The task ::
Only one stretch of the material below is wanted: everything from the line containing "This screenshot has width=644, height=346." down to the line containing "Select the Sunsilk product thumbnail", both ends included. Repeat it exactly and skip the pictures.

START Records for the exercise

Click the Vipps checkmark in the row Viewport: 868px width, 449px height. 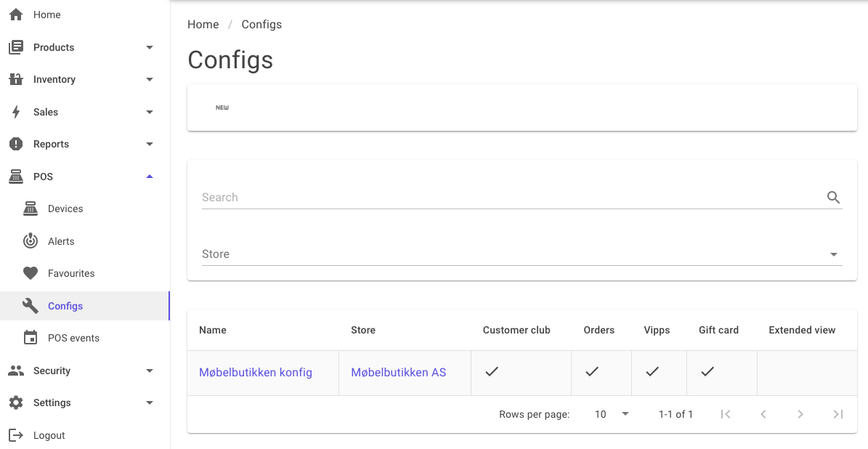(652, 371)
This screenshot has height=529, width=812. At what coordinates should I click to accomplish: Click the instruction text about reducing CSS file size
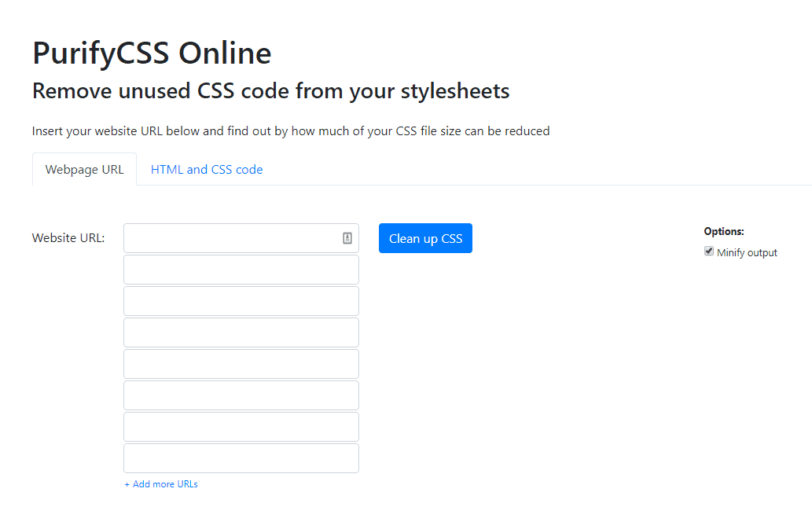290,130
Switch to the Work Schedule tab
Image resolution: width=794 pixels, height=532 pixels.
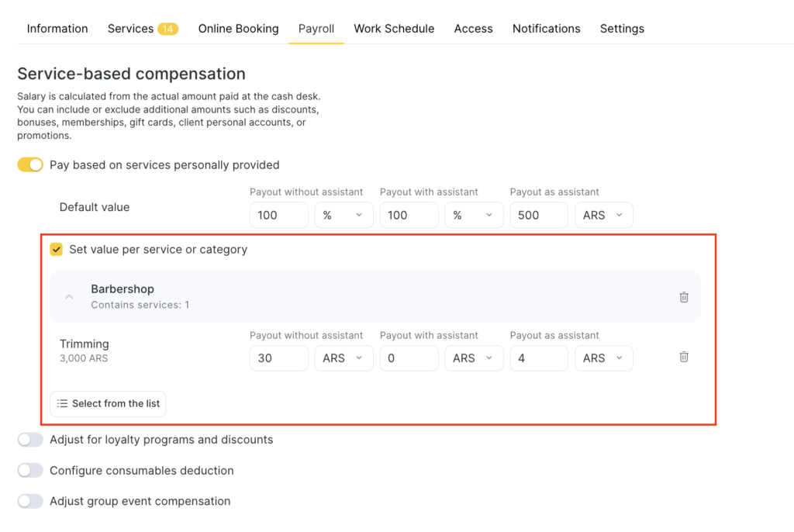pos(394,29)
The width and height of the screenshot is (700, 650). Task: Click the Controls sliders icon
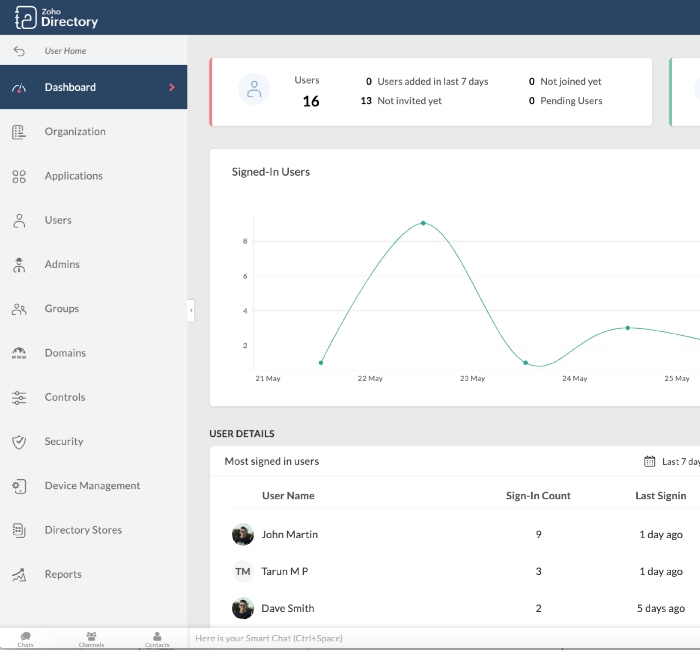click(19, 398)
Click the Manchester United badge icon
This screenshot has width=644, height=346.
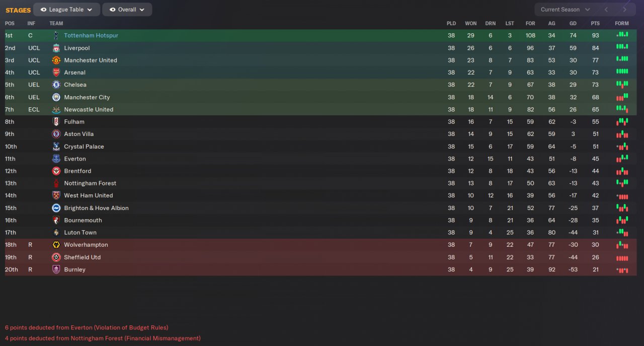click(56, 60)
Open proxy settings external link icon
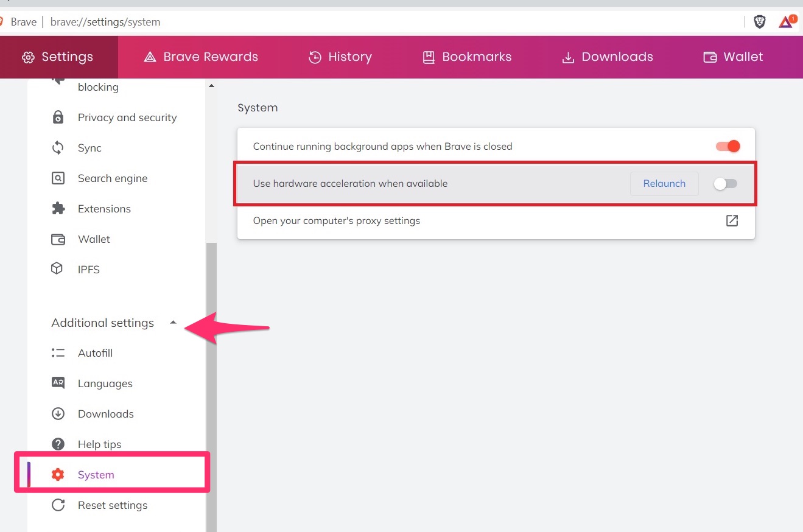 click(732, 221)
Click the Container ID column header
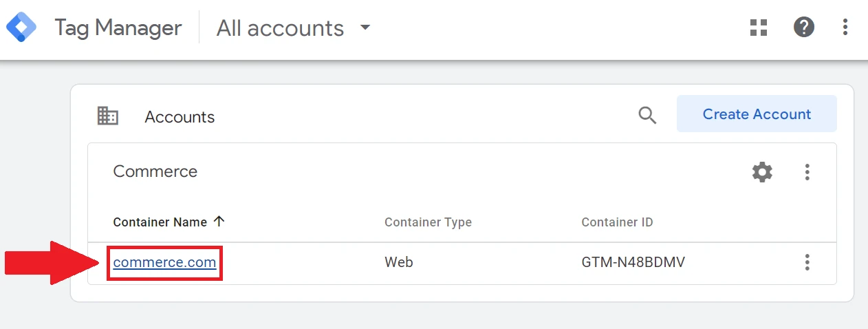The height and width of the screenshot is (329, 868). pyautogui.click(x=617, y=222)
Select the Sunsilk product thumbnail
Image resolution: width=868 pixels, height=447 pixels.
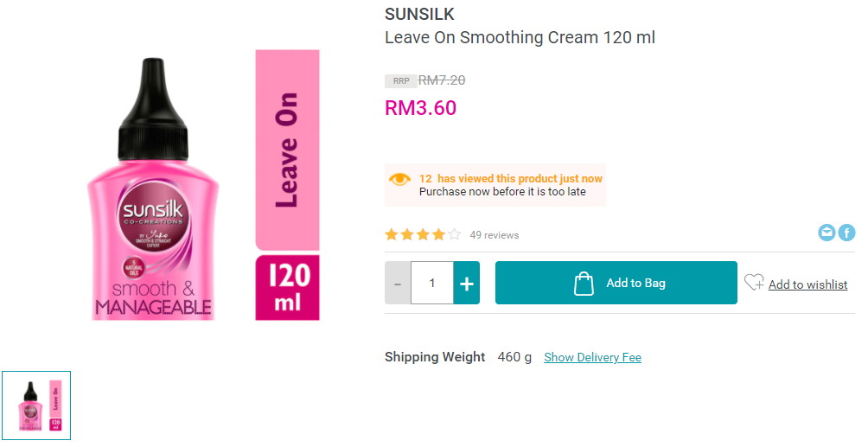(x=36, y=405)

END Records for the exercise
START Records for the exercise

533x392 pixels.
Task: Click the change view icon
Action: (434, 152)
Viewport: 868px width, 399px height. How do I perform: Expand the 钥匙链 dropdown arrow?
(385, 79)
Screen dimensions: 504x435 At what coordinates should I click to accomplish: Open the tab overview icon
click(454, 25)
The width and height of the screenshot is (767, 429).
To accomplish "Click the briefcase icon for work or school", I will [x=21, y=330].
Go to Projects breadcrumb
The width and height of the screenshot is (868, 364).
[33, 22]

END Records for the exercise

The completed task ::
This screenshot has width=644, height=346.
click(56, 60)
Open proxy settings external link icon
 click(732, 221)
Click the Container ID column header
The height and width of the screenshot is (329, 868). pyautogui.click(x=617, y=222)
Select the Sunsilk product thumbnail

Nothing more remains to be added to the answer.